**TASK GOAL**
Reproduce verbatim the portion of the validation README between "SIEs are validated" and "for each program.", inclusive.

Validation README file

Author: Andrew Mason
Date:	16th June 2016

Elements generated from the 200_SIE-Identification_README.txt and 300_Homology-Identification_README.txt should be used following this README file.

SIEs are validated using Dfam nucleotide pHMMs, GyDB2.0 protein pHMMs and the tRNA pHMMs generated when running 102_extract_tRNA_seq.py
The user must also make some judgements here, as there is no hard coded cut off with many of the assignments. 
Given the information you must choose which intact elements to take forward. I provide some tips on making these calls below. 
Also, when you later merge positions files of multiple identification techniques you can choose to do further 
removal of putative elements by only taking those through that were identified in multiple analyses. 

1). VALIDATION OF SIEs

For each of the structural identification methods used, you need to individually validate the elements. Do this within the 02_SIE/
directory, but make separate validation directories - e.g. "LH_validation/" for each program.

You could combine lists at this point, but it can often generate huge files and you lose information on program-specific false positive rates etc.
You should make a new directory for each analysis, move into it and run the following command, using correct path definitions.

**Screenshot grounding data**
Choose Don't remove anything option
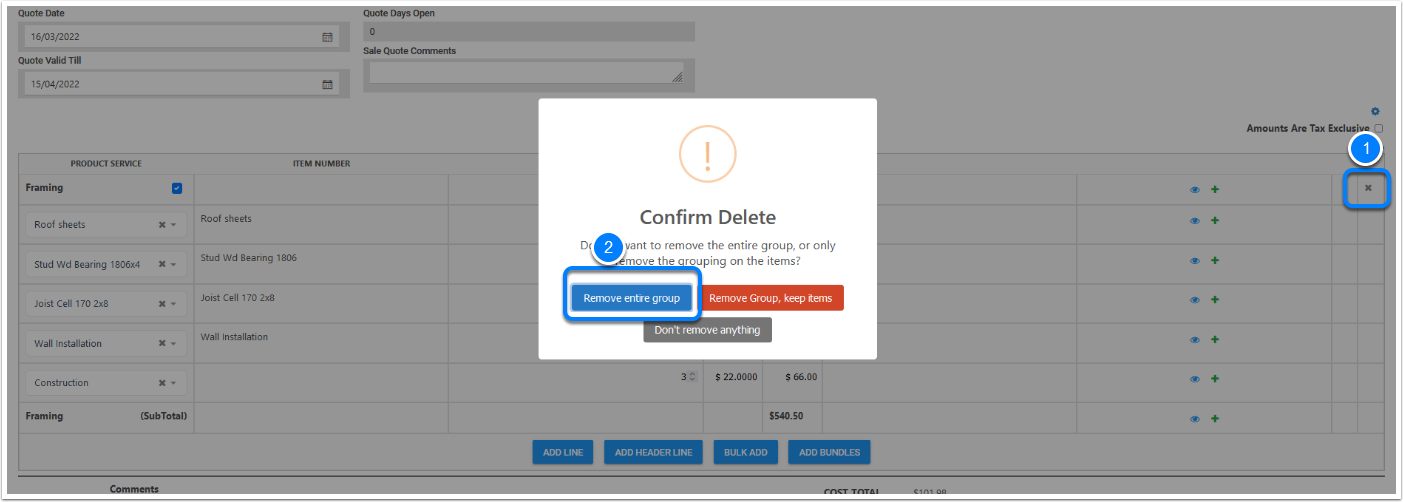coord(707,330)
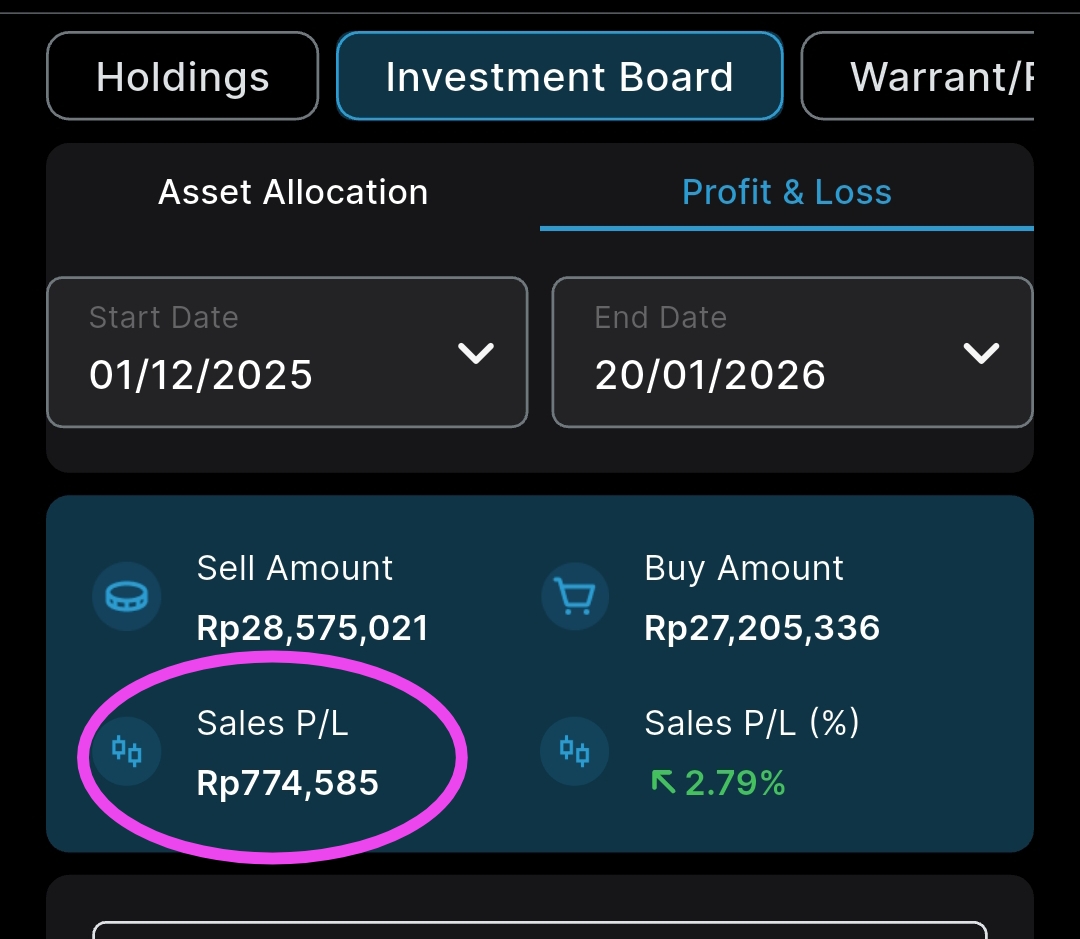Click the Sell Amount value Rp28,575,021
Screen dimensions: 1080x939
tap(312, 628)
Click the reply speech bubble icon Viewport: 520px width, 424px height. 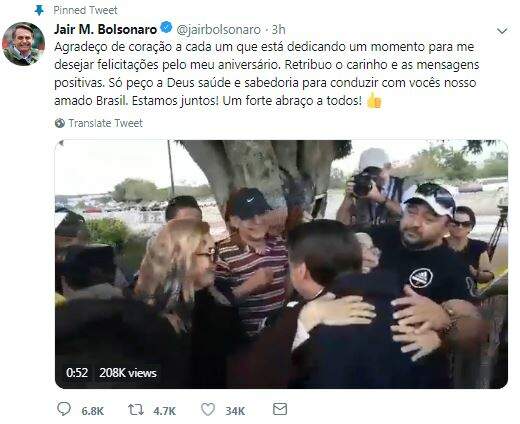click(64, 409)
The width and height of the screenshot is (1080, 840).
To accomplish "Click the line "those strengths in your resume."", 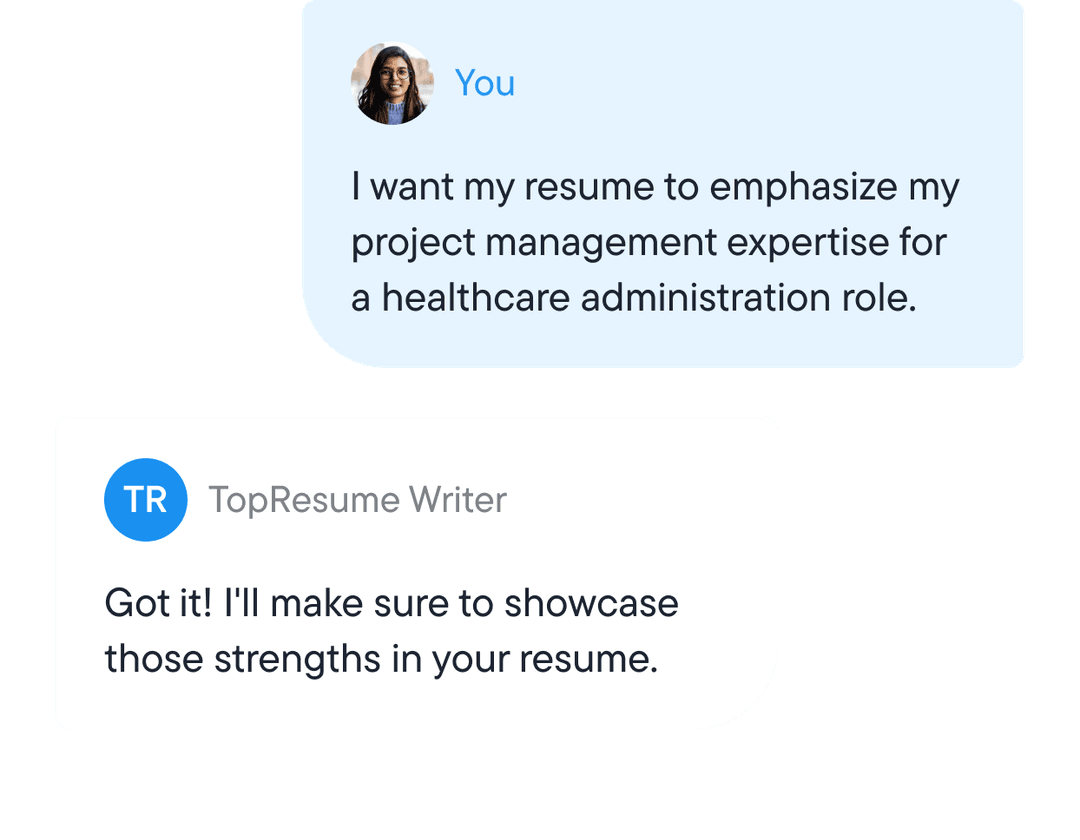I will 382,660.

**SOLUTION TO THIS TASK**
SIEs are validated using Dfam nucleotide pHMMs, GyDB2.0 protein pHMMs and the tRNA pHMMs generated when running 102_extract_tRNA_seq.py
The user must also make some judgements here, as there is no hard coded cut off with many of the assignments. 
Given the information you must choose which intact elements to take forward. I provide some tips on making these calls below. 
Also, when you later merge positions files of multiple identification techniques you can choose to do further 
removal of putative elements by only taking those through that were identified in multiple analyses. 

1). VALIDATION OF SIEs

For each of the structural identification methods used, you need to individually validate the elements. Do this within the 02_SIE/
directory, but make separate validation directories - e.g. "LH_validation/" for each program.